Your task: As the answer, set down the lines below from the one containing "Given: Click the رقم" through the one containing "Viewport: 800px width, 424px height.", exactly and inclusively, and no others.

Excerpted data:
=== Section Start ===
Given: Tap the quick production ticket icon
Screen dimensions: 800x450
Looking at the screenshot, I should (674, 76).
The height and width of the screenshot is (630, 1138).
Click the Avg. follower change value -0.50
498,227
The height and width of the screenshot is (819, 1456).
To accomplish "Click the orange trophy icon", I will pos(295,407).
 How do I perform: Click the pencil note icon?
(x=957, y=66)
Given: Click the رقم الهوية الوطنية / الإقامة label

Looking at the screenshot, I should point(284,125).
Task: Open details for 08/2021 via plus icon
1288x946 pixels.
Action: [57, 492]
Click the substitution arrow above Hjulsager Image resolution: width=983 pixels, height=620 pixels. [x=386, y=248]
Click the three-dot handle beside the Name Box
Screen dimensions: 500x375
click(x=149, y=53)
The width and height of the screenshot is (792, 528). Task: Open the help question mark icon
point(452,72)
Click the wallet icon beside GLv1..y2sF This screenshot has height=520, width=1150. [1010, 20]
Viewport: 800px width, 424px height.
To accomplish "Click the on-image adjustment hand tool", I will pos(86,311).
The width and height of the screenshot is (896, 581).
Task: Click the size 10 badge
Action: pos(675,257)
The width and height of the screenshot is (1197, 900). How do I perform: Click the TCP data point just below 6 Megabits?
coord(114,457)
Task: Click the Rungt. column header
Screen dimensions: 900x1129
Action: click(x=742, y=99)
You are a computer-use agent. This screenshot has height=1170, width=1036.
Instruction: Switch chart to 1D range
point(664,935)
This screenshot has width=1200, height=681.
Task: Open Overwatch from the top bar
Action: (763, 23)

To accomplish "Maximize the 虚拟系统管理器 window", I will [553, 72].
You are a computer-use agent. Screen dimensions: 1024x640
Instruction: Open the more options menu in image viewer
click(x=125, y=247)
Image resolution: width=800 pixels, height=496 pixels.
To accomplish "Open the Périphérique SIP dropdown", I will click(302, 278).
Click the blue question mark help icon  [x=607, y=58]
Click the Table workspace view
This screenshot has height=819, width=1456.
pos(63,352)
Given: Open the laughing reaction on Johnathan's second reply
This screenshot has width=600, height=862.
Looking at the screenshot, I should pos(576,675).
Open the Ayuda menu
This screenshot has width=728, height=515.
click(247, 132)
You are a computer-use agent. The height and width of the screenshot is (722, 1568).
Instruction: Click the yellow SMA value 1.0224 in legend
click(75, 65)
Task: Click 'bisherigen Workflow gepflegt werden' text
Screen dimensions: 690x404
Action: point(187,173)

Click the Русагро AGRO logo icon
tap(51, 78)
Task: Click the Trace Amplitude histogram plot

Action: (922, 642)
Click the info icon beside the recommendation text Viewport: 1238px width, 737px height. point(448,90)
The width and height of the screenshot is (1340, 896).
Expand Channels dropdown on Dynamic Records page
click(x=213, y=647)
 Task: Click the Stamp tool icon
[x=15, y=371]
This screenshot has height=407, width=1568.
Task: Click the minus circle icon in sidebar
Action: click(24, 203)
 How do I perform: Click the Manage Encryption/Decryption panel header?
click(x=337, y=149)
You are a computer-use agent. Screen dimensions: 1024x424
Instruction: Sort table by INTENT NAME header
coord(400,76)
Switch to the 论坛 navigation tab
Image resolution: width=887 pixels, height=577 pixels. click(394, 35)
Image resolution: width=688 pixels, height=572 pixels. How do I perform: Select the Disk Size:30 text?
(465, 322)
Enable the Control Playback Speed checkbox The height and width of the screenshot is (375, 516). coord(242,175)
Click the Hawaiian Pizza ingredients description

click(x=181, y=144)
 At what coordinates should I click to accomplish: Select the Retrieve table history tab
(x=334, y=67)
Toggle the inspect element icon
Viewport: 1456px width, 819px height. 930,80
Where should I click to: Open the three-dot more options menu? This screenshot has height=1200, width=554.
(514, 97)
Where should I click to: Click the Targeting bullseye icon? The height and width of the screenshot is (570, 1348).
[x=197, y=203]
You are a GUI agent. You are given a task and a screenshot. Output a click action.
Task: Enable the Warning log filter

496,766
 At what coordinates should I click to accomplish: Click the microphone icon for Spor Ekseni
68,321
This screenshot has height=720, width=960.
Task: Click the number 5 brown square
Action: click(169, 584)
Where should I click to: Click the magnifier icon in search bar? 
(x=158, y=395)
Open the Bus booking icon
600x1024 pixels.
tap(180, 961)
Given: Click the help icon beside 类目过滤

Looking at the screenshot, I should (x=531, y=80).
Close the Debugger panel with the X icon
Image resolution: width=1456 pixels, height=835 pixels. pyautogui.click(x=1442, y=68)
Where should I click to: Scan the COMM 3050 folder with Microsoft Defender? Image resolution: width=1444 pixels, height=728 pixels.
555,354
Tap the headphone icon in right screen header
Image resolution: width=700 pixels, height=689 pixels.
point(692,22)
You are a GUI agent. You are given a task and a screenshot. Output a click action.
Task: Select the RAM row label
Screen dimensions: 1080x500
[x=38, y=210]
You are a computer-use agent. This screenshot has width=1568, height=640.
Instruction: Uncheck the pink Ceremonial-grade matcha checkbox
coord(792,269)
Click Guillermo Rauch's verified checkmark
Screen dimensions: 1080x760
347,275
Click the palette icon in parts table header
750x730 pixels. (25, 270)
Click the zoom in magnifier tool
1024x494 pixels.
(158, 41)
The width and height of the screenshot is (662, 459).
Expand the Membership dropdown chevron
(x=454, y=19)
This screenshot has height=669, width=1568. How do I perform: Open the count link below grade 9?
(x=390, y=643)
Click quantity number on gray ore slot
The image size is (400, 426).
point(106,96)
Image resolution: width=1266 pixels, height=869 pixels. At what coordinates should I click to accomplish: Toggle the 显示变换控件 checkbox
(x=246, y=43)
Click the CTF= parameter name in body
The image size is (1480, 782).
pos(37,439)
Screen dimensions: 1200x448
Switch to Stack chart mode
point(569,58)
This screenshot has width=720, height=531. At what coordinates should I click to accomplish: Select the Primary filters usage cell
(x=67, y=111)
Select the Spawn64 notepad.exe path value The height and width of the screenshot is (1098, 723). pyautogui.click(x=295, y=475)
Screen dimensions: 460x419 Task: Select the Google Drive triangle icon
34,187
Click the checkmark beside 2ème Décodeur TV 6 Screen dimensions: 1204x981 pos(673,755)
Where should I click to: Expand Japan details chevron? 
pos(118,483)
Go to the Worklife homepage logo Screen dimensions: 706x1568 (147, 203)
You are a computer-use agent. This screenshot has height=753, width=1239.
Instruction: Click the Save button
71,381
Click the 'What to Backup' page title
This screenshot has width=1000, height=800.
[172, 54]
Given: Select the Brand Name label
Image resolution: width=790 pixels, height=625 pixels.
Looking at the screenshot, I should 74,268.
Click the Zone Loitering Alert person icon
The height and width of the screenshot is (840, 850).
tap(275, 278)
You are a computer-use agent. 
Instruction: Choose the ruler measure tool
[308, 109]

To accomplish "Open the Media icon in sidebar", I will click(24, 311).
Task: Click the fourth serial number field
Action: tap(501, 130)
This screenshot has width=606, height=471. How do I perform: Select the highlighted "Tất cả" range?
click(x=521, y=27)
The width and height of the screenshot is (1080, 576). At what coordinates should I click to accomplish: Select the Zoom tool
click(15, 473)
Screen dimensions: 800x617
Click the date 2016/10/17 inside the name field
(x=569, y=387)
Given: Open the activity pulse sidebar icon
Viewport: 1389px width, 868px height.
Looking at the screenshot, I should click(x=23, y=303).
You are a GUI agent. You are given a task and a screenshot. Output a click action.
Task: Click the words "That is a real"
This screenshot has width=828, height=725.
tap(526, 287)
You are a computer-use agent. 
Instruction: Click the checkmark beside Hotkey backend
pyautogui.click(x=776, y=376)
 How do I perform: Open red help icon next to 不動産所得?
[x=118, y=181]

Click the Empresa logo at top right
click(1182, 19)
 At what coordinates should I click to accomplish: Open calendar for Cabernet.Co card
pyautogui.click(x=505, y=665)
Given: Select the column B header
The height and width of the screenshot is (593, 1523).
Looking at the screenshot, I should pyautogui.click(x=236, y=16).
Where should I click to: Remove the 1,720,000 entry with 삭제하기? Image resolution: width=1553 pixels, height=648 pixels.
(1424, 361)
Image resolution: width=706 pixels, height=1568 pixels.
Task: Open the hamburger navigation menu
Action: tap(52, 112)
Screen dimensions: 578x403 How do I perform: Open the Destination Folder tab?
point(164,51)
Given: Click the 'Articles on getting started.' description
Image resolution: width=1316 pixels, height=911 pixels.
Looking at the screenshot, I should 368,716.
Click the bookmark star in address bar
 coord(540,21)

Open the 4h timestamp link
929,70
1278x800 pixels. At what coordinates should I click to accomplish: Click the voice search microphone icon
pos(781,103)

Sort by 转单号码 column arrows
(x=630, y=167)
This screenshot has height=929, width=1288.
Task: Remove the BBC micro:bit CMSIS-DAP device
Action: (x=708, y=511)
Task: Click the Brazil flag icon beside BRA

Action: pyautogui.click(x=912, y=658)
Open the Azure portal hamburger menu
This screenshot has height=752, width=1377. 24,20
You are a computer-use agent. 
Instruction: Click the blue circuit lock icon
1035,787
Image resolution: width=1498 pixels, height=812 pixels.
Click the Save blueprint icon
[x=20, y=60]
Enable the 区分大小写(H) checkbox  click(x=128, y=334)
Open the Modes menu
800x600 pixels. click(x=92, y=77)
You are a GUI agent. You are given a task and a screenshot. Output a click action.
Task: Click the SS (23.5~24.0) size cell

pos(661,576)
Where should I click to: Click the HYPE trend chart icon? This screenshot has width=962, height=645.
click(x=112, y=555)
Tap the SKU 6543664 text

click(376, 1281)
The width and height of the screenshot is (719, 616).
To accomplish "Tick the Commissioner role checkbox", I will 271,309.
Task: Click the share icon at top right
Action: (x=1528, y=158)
=== Section End ===
Result of the exercise:
Given: Click the رقم الهوية الوطنية / الإقامة label

Looking at the screenshot, I should point(284,125).
Task: Open details for 08/2021 via plus icon
1288x946 pixels.
Action: [57, 492]
Click the substitution arrow above Hjulsager Image resolution: width=983 pixels, height=620 pixels. [x=386, y=248]
Click the three-dot handle beside the Name Box
Screen dimensions: 500x375
click(x=149, y=53)
The width and height of the screenshot is (792, 528). Task: Open the help question mark icon
point(452,72)
Click the wallet icon beside GLv1..y2sF This screenshot has height=520, width=1150. [1010, 20]
Viewport: 800px width, 424px height.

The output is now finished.